During the May, 2018 town council meeting, Mayor J. Michael Ross announced that the town’s books were not in order and hadn’t been for some time. He said the town “has not even commenced the annual audit process for the 2016-17 audit.”

To that end, the town hired the CPA firm of Sheheen, Hancock and Godwin of Camden to bring past year’s books up standard. That audit was presented just seven days before the July 30 deadline when, by state law, the state could begin to withhold state funds from the town.

“It appears this situation has resulted from management’s failure to properly transition to the new accounting software system which was recommended to this council by professional public administrators who then failed to attain implementation,” Ross stated during the May, 2018 council meeting.

Ross credited the town’s newly hired administrator, Brian Cook, for detecting the deficiency very early in his service to Blythewood. Cook was hired last February to replace Gary Parker who retired. Assistant administrator Chris Keefer left her position in June.

Cook said at the time that the town was evaluating how it wants to reconfigure staffing to handle the town’s accounting. He said the 2016 transition from outsourcing the town’s accounting to an in-house system bogged down.

By the July, 2018 council meeting, however, all appeared to be well.

“[Sheheen] did an excellent job,” Bailey told council. “After they took hold of your books, we didn’t find any major issues. The town is in a very strong position.”

Bailey gave the town a stern warning, however, going forward.

“You can see the alternative of not having a qualified person in place [to do the town’s accounting.] Hiring someone without expertise cost you way more than just outsourcing for a fraction of the time that was needed [to get the books in order],” Bailey said.

Bailey said Monday evening that the town now uses an outsourced CPA firm as an additional control which, he said, is really good for a small staff.

This year, Bailey told council the town had zero journal entries which means the town has a nice clean set of books.

Hitting the highlights of the audit, Bailey said the town’s cash balances in the general fund increased to $1.8 million on June 30, 2019 from $1.2 million the previous year.

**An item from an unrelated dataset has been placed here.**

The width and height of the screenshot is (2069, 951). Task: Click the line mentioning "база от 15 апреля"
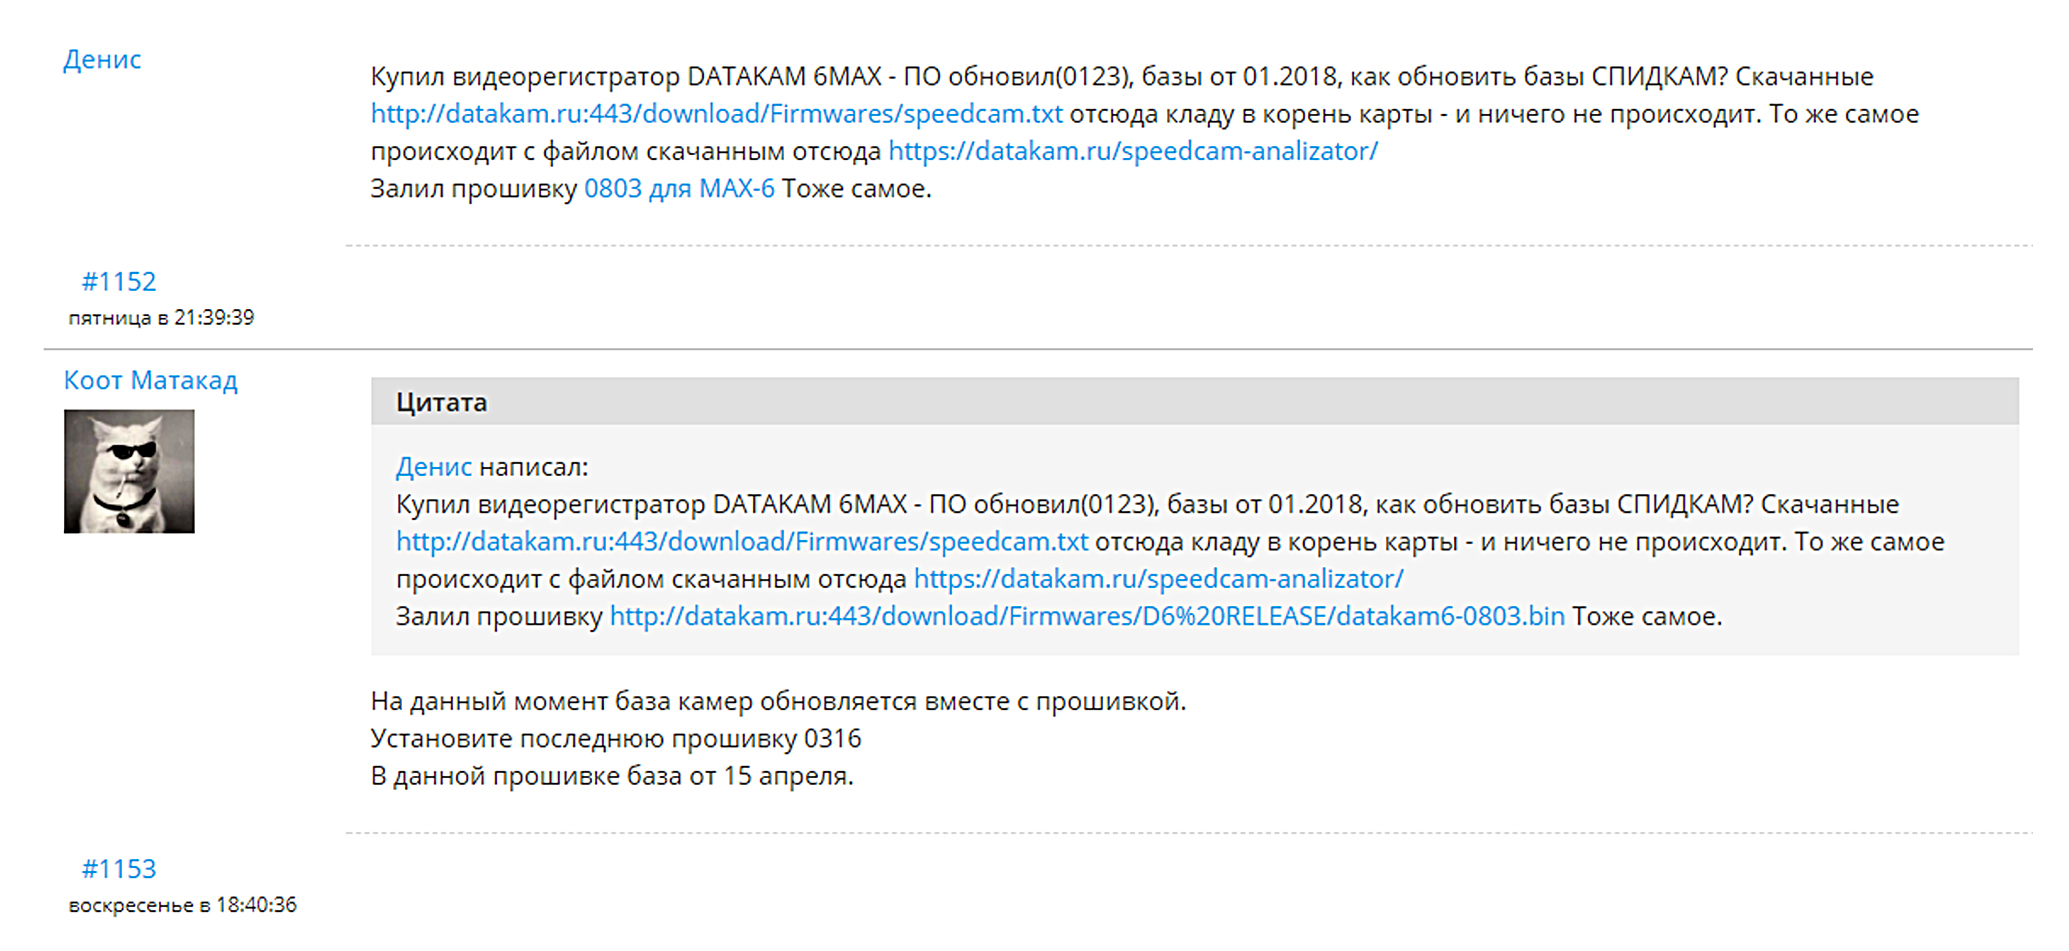click(x=611, y=776)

That about a $600,000 increase in cash.

“That’s significant,” Bailey said, “because your operating budget in the general fund is about $1.3 million So you have about a 165 percent of your operating budget in reserves. That’s very strong, financially. You have a very strong balance sheet. It’s mainly cash and a little bit of debt.

“By refinancing their bond last year, council saved the town $113,000 in interest charges in just in one year,” Bailey said.

“On the revenue side, Bailey said, “the town’s revenue was about the same as last year, but your expenses were down $273,000, so again, $113,000 of that was reduction in interest charges.”

The town also had a reduction of about $80,000, mainly a reduction in outside services, such as not using the COG sometimes, Bailey said.

Overall, the general fund had a change in fund balance of about $514,000.

“You’re revenues were higher than you budgeted and your expenses were lower than expected,” Bailey said.

The Manor

“While the Manor hasn’t quite turned a profit yet, the revenues continue to rise. It’s going in the right direction. We do about 30 governmental audits every year in little towns and this is the nicest facility of all,” Bailey said. “It’s a compliment to the town to pull up here.”